There are the case where the feeding roller and the conveying
roller are driven by one motor as a driving source and the case
where these rollers are driven by different driving sources,
respectively. However, when one motor is used, a structure for
switching the feeding roller and the conveying roller is
complicated and reliability is degraded. Also, when recording for a
plurality of recording media is performed, a switching time becomes
long. Therefore, the structure in which the feeding roller and the
conveying roller are driven by different driving sources has an
advantage with respect to a total recording time in recording for
the plurality of recording media. Also, by using different driving
sources, during discharge of a first recording medium, feeding of a
second recording medium can be performed easily, whereby a
recording time can be shortened further.
However, in the above structure, during discharge operation of the
first recording medium (hereinafter referred to as a "preceding
recording medium") in which recording has completed, in a case
where feeding of the second recording medium (hereinafter referred
to as a "succeeding recording medium") to be fed next is performed
at a time when the trailing end of the preceding recording medium
is detected by a detecting sensor by passing through the detecting
portion, the trailing end of the preceding recording medium may be
on the discharge roller at the start of recording to the succeeding
recording medium depending on the size of the apparatus. If so, the
trailing end of the preceding recording medium is caught on the
recording head, whereby a jam or the like may occur.

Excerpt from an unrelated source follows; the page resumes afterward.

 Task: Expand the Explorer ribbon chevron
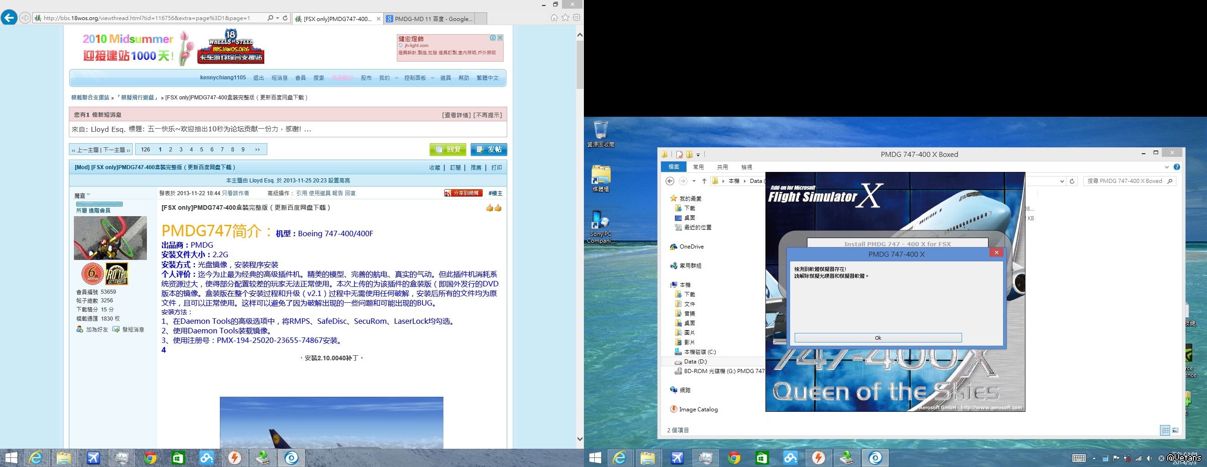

To prevent this, it is necessary to take some time between a time
when feeding the succeeding recording medium and a time when the
recording medium detecting sensor detects the trailing end of the
preceding recording medium, whereby a feed time period is increased
slightly that much. Thus, when recording for several tens of
recording media is performed, since an idle time is accumulated to
be unnegligible in total.
SUMMARY OF THE INVENTION
To solve the above problems, it is an object of the present
invention to provide a recording apparatus capable of shortening a
total recording time by decreasing a feed time efficiently, in the
case where recording for a plurality of recording media is
performed continuously.
To achieve the above object, according to the typical structure of
the present invention, there is provided a recording apparatus
including: feeding means for feeding recording media one by one;
conveying means for conveying the recording medium fed by the
feeding means to a recording area; and recording means for
performing recording on the recording medium conveyed by the
conveying means, characterized in that when a succeeding recording
medium is fed during discharge of a recording medium in which
recording has completed, a feed start timing by the feeding means
is determined in accordance with a leading end margin amount for
the succeeding recording medium.
In the above structure, a feed timing to start recording for the
succeeding recording medium simultaneously with discharge of the
preceding recording medium can be obtained in accordance with the
leading end margin amount obtained in advance, and a feed time
period and a recording time period can be shortened in a case where
recording for a plurality of recording media is performed
continuously.
These and other advantages of the present invention will become
apparent to those skilled in the art upon reading and understanding
the following detailed description with reference to the
accompanying drawings.
BRIEF DESCRIPTION OF THE DRAWINGS
FIG. 1 is a schematic explanatory view of a recording apparatus
according to the present invention;
FIG. 2 is a view representing a state where a preceding recording
medium has been conveyed and the trailing end thereof has shifted
by a distance L1 from a detecting position;
FIGS. 3A and 3B are explanatory views representing the states where
the trailing end of the preceding recording medium has passed
through the detecting position; and
FIG. 4 is a control block diagram of the recording apparatus.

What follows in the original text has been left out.